• PASSAGE TO READ:
United Airlines just issuing this statement about the new executive order coming from President Donald Trump banning the entry of Muslims from seven countries. This is from United Airlines saying, quote, "We are aware of the directive and are working with the federal government to comply," end quote.

I want to bring in Ryan Nobles to explain exactly what the executive orders mean overall, the intention.

Ryan, what do we know about these orders signed just last night?

RYAN NOBLES, CNN WASHINGTON CORRESPONDENT: Yes, well, Fredricka, as you've demonstrated this is having a direct and immediate impact around the world. Essentially what it does is it limits access to the United States to some 130 million people from seven different countries. Now these are countries that the Trump administration has designated as prone to terrorism. And they are all Muslim-majority countries.

So what is happening as you've shown already today is that means that people that are trying to get on planes to travel here to the United States from these countries are not being allowed on planes. They are being turned back and in some cases people that were on planes flying here to the United States but landing after the executive orders was signed, are now being sent back to their home countries. And that's what led to that lawsuit that you talked about at the beginning of your program.

Now this isn't just folks that are trying to travel here in the United States. There's also been a holt to the United States refugee program, and this means that no refugees are going to be able to come here to the United States for at least the next 90 days or so and there is an indefinite ban on Syrian refugees from coming here to the United States. And this is leading certainly to some political fallout. People, Democrats in particular, are criticizing the Trump administration for this move. But it's important to point, Fredricka, this is Donald Trump making

good on a campaign promise. He talked about this issue repeatedly on the campaign trail. At one point actually calling for a ban on all Muslims entering the United States. So this is Donald Trump and the Trump administration in particular making good on that campaign promise -- Fredricka.

WHITFIELD: And then, Ryan, what more do we know about the reaction particularly coming from Capitol Hill? Apparently some senators can't hold back.

NOBLES: Yes. And Fredricka, this really isn't a surprise. You know, Democrats were very critical of these proposals that Donald Trump had during the campaign and now they are not holding back at all in reacting to this executive order. They're outright calling it a Muslim ban even though the Trump administration hasn't described it as such.

Take a look at what Senator Chris Murphy who is a Democrat from Connecticut tweeted earlier today. And I do want to caution, this is a disturbing image he showed, that picture of a Syrian boy who was killed and left on the coast there near Syria. And he said, "To my colleagues, don't ever lecture me again on American moral leadership if you choose to be silent today."

• YOUR TASK: In the news transcript, what does the correspondent say led to the lawsuit mentioned at the beginning of the program? Answer in one to three sentences. The data placed after this transcript comes from a separate source.

• DATA:
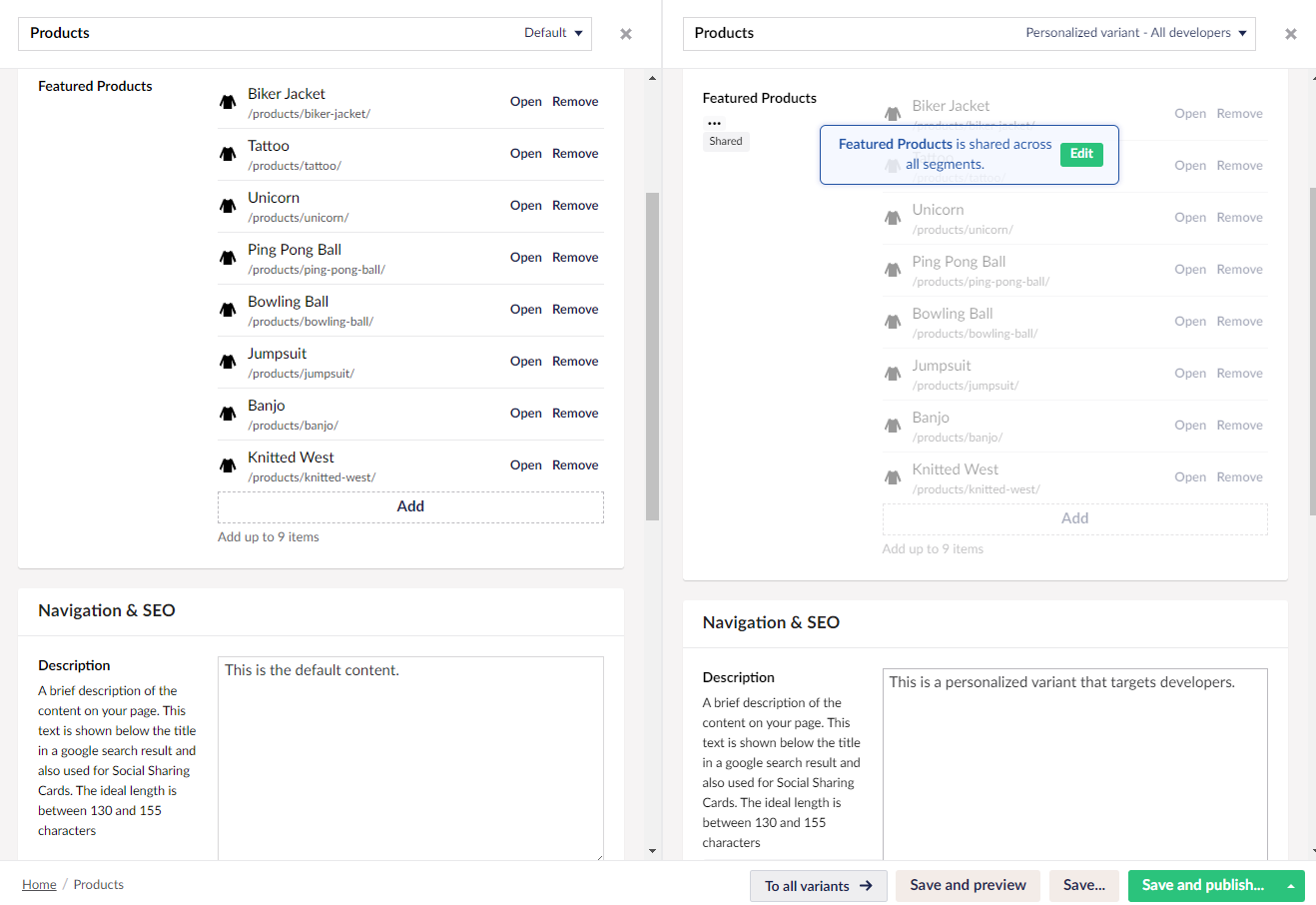Click the three-dots icon under Featured Products
1316x905 pixels.
[x=714, y=123]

• REPLY: The lawsuit came about because some people were already on planes flying to the United States but landed after the executive orders were signed. Those travelers were being sent back to their home countries.